» Task objective:
Please count how many lines of the listing below contain the string "Select", and reply with that number alone.

[start of Records shown]

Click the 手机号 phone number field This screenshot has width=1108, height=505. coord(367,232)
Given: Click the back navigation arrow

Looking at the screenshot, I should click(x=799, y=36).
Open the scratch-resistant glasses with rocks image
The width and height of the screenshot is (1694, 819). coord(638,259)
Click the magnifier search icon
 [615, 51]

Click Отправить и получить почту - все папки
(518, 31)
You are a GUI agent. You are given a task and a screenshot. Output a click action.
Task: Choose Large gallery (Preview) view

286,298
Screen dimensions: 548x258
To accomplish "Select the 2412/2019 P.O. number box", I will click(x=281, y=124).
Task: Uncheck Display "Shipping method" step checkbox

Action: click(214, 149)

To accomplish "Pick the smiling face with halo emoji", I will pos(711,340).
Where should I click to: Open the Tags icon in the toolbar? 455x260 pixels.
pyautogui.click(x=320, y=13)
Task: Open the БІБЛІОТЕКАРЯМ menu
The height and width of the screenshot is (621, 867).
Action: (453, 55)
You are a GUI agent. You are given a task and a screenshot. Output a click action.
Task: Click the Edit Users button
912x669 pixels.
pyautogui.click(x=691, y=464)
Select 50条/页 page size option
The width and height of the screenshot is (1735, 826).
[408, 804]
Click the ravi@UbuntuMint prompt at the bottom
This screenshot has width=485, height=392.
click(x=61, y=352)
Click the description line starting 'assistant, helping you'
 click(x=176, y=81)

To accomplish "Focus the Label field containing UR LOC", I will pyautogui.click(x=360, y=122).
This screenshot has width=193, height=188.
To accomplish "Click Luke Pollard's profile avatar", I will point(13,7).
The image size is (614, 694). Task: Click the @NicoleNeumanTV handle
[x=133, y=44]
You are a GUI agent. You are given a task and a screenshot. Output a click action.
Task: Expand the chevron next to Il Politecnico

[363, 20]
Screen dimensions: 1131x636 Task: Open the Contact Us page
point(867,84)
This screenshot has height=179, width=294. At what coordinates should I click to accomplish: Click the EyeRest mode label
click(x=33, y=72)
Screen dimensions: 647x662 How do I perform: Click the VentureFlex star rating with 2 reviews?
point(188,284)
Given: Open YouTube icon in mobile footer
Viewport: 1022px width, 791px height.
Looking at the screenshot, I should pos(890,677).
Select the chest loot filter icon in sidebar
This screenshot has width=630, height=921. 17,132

[end of Records shown]

» Answer for the task:
3